Final answer:
The distribution of galaxies and large-scale structures in the universe, such as superclusters and filaments, is the result of the gravitational instability of cold dark matter. Over cosmic time, small dark matter structures coalesced to form the complex web of galaxies we see today, a process influenced by gravity and the initial density fluctuations after the Big Bang.
Step-by-step explanation:
The wide-scale distribution of dark matter plays a crucial role in the formation of galaxies and other large-scale structures in the universe. After the Big Bang, the universe was nearly homogeneous and isotropic, but over time, gravitational instability caused areas of slightly denser matter to attract more matter.
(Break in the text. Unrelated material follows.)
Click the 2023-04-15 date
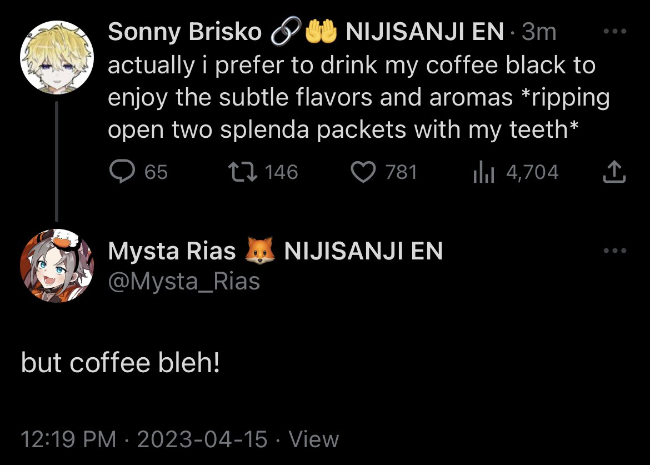(x=202, y=439)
This process led to the formation of small structures which eventually merged to create galaxies, clusters of galaxies, and superclusters. These superclusters and galaxies are often found within filamentary networks, vast structures that span across millions of light-years. Galaxy formation theory must explain how early condensations of dark matter led to the contemporary structures we observe. Today's models propose that dark matter seeds grew in size due to gravitational forces, resulting in the large structures - including voids and filaments - seen in the universe. Observations and simulations, such as those from supercomputer calculations, show how these structures evolved from a smooth early universe to the complex web of galaxies and voids present now. Understanding galaxy evolution and the influence of dark matter and gravity over cosmic time is key to elucidating the universe's large-scale structure. Astronomers continue to refine models to fit the evidence collected, such as the cosmic microwave background radiation and the distribution of galaxies and their clusters, to support the theories of cold dark matter and structure formation.